Living Room

On “Heed the Hollow,” Election Day, and June Jordan

I woke up Tuesday, 5 November 2019 knowing that Heed the Hollow, the collection of poems I worked tireless on for a few years that turned into the book I anxiously anticipated for a little over a year, was finally in the world. It was a great feeling. Taking into account the Poets & Writers interview and the poem that was published by the Los Angeles Review of Books that same day, I am also tremendously grateful for the family, friends, and readers who shared their excitement on social media and in personal messages to me. The day was quite full.

I also woke up and realized that it was Election Day and I had to walk around the corner and cast my ballot.

Telling someone I had to go exercise my civic duty, they expressed grievance and reservations about the voting system. As a black southerner, I understand this. Many people of color, especially those from low socioeconomic communities, don’t vote because of legitimate doubt about the change that will be actualized on their account. The system is flawed and we know this.

Nevertheless, I must admit that I am not as patient with informed and educated white people of certain privileges and classes who don’t vote because of their distrust of the government. I also admit that my impatience comes from once dating a white man who I later learned primarily dated people of color, but did not vote in the last presidential election because he “wanted to see both sides.” Although this is hearsay, it’s very believable. For me, it is impossible to want to understand one side of a political election that is based on hate, discrimination, and white nationalism. How can one care for and be intimate with people from communities that will be harmed by a political regime while refusing to protect that person’s rights?

As the project of black feminism has taught us, the personal is always political. This is essentially the grounding framework of my approach to researching and writing Heed the Hollow. Still, within a day of the book’s release, more things about my own work were made known to me.

Yesterday, I attended “‘With our freedom’: An Oracle in Honor of June Jordan,” a talk and experience by scholar, activist, and artist Alexis Pauline Gumbs at New York University.
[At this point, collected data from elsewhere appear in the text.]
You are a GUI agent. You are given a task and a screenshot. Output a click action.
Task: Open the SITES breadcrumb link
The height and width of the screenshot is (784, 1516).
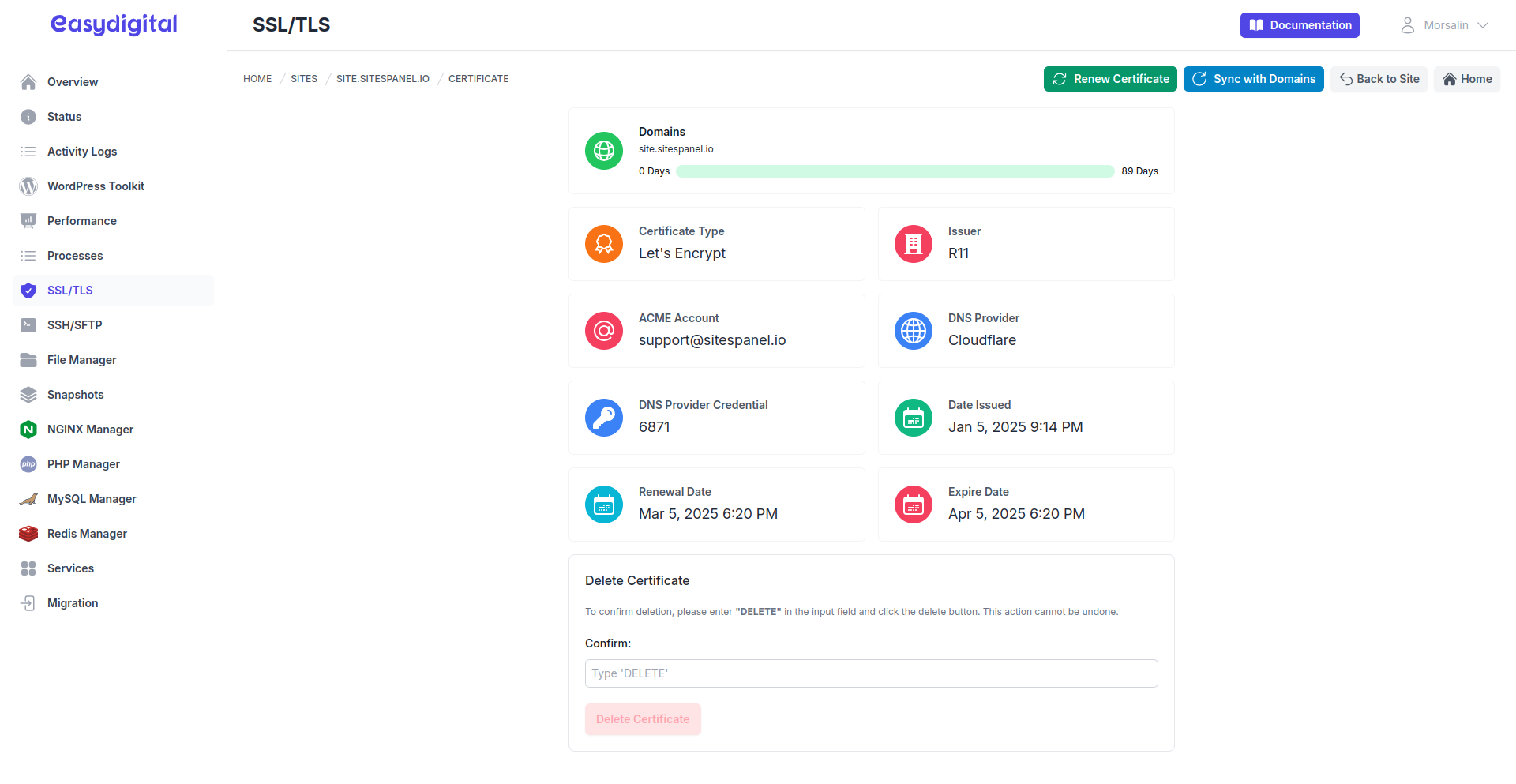pos(304,79)
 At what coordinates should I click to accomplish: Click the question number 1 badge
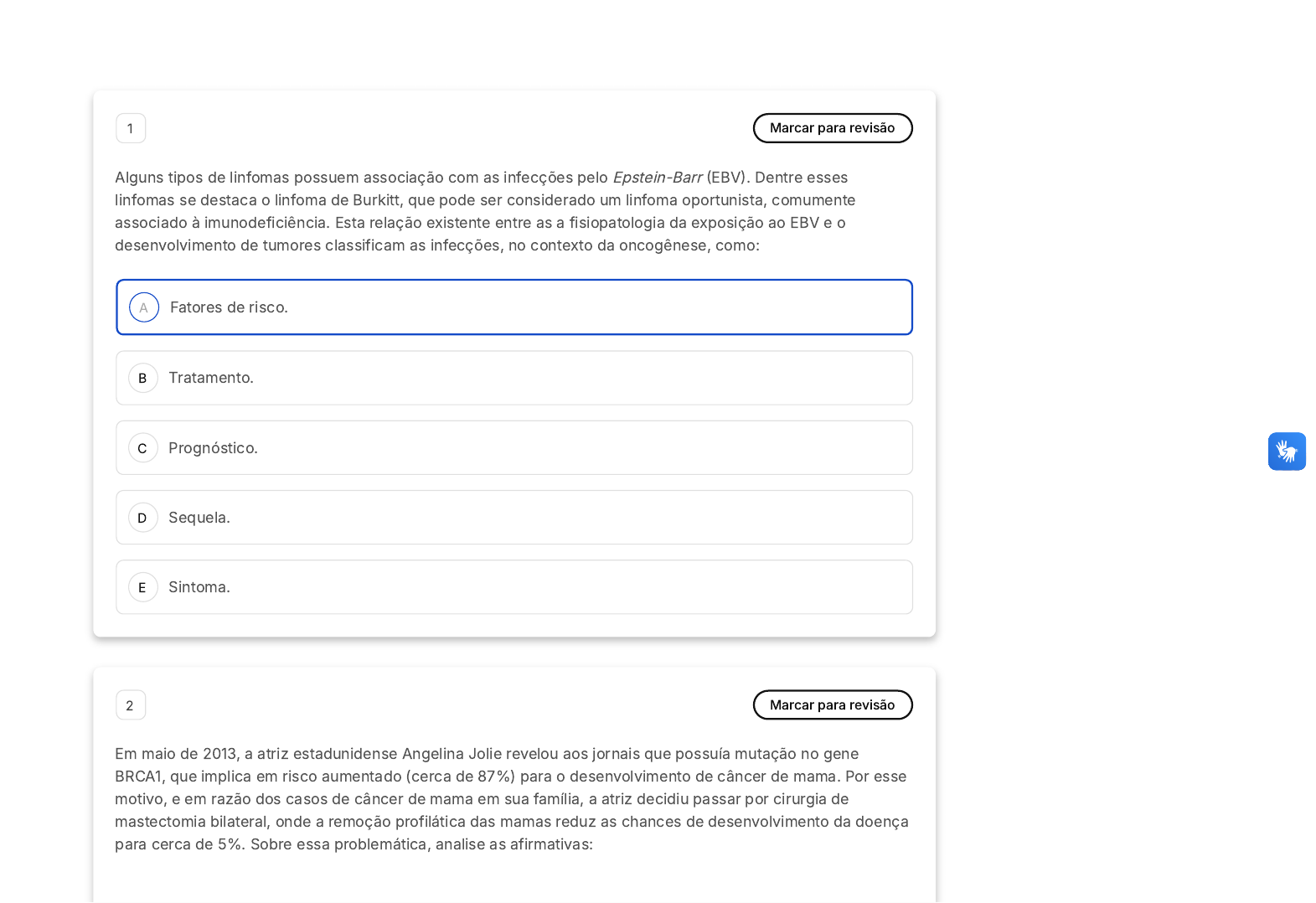tap(131, 128)
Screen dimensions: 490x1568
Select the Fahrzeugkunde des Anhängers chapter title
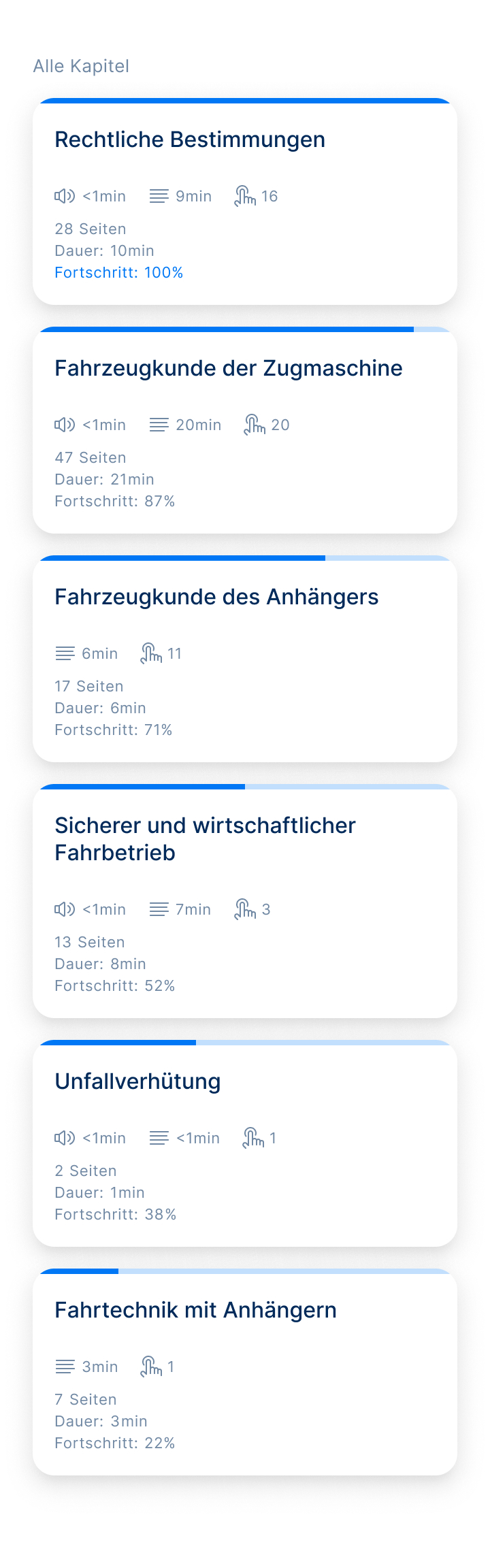216,597
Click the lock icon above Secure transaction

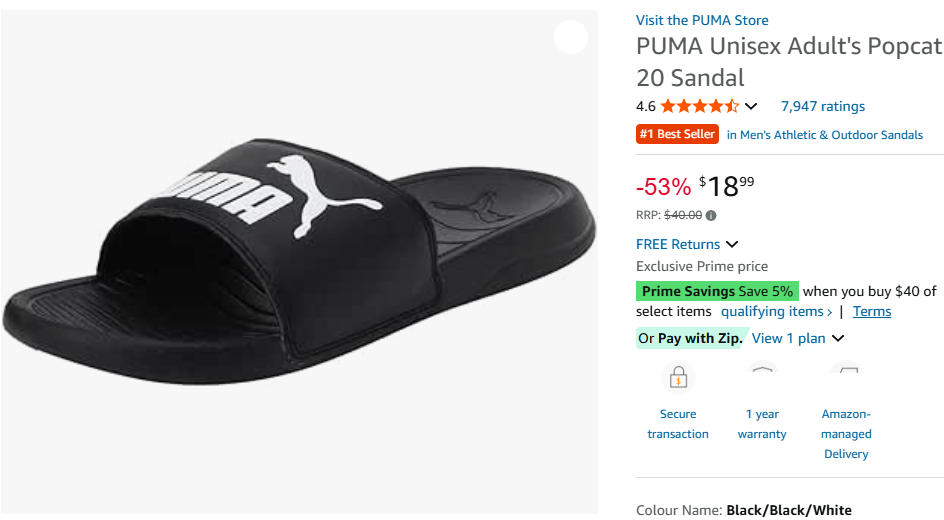tap(678, 378)
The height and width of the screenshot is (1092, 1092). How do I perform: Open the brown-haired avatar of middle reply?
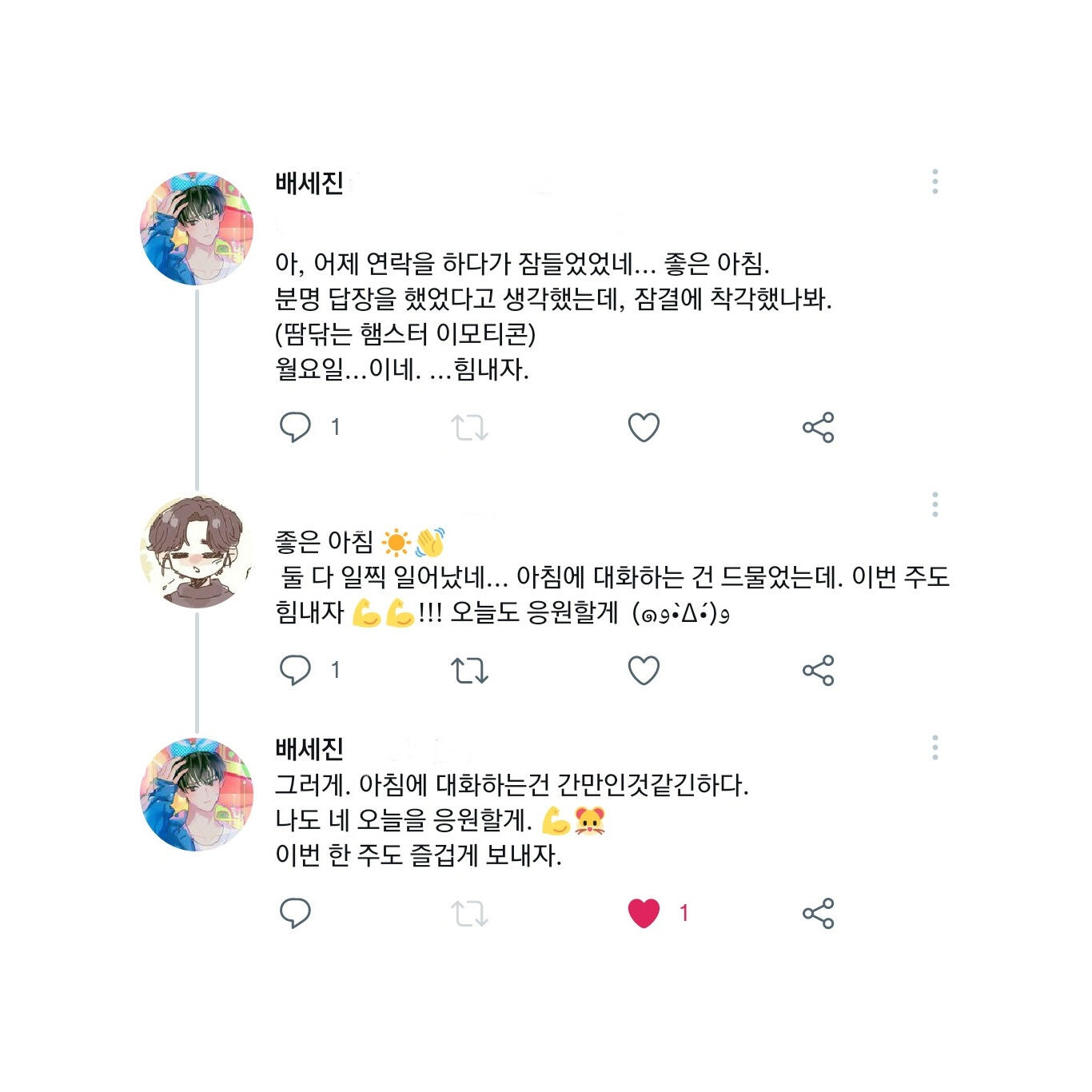click(197, 552)
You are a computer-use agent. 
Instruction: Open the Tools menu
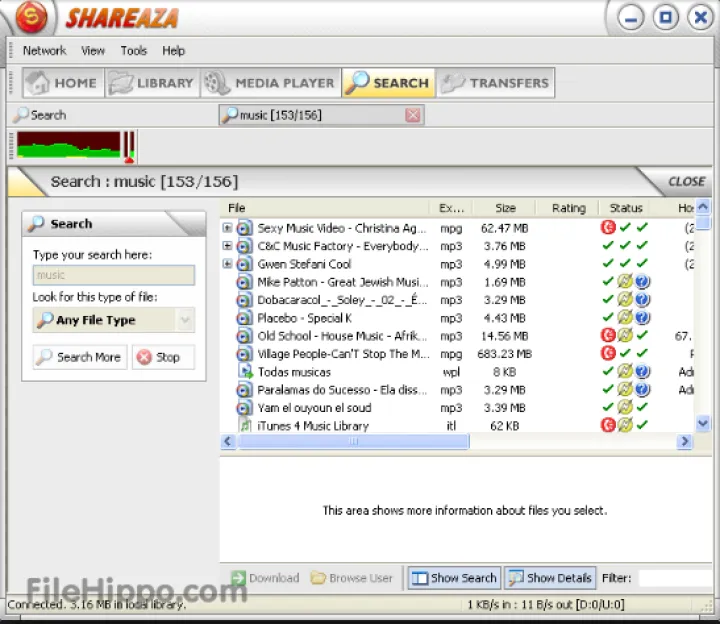(133, 51)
I have long admired Gumbs’s insistence on using the tools and skills gained from her graduate studies in literature and black feminist studies to engage communities. Knowing this, I was drawn to the event because I knew it would inspire something about the play I’m currently working on in which I’m questioning issues of queer desire and ideas of freedom. As part of the oracle, Gumbs asked us to consider a question June Jordan asked at the end of her article “Nicaragua: Why I Had to Go There” (Essence Magazine, January 1984): When will we seize the world around us with our freedom? She then encouraged us to ask questions in response to this, which she answered by pointing to certain directions in Jordan’s work and archive. For one such response she invoked Jordan’s “Poem about My Rights,” a poem I often use in my undergraduate courses to discuss protest, social justice writing, intersectionality, and feminist thought.

Engaging with Jordan’s poem reminded me of “The Body Politic,” a poem included in Heed the Hollow that I wrote as I began questioning why I was using the word “body” so much in the poems I was writing. One part in particular (“Despite this black // president, I’m thinking slum / lords and thug porn”) was in response to when I was teaching a first-year writing class about how black people could not participate in the body politic of the nation. One student commented, “But we have a black president.” Despite his comment, it was a moment in which I realized how much students were learning when others in the room began to engage his thinking before I could address the situation.

One of my friends bought two copies of Heed the Hollow, one for herself and the other she planned to gift to a judge she worked with in the courts. In trying to decide whether she should gift the book (due to the nature of the book, I advised her against it), she said the judge might like it because she’s interested in civil rights. Though I wrote the book about my subject position as a black queer southerner, I had not considered how civil rights fit within that. But after being reminded of the gifts that are June Jordan and her work, I think my friend’s insight is quite astute.

Is it a coincidence that Heed the Hollow was published on Election Day? Perhaps. But it’s most certainly no mistake. I want to celebrate the book and the work that went into it. Within that, there is also room to heed what Jordan calls attention to in “Poem about My Rights”;

I am the history of rape
I am the history of the rejection of who I am
I am the history of the terrorized incarceration of
myself
I am the history of battery assault and limitless
armies against whatever I want to do with my mind
and my body and my soul

Here, Jordan is specifically speaking to the experiences of black women in both private and public domains. Yet, her words and intent don’t stop there. I’m not going to provide an analysis of Jordan’s poem here, but I do want to point us in a direction. And that direction is taking into account other people’s freedom and rights. Unlike the speaker in the last lines of these cited lines, some people can, in fact, do what they want with their mind, body, and soul. Or at least feel like they can. (Isn’t this, after all, the function of white supremacy?) Others of us cannot.

And the question still remains: When will we seize the world around us with our freedom? To answer that we must confront what freedom means to us and what freedom means for other people: the disenfranchised, the traumatized, those at “the bottom,” to invoke my own book. I promise, there is room for it all.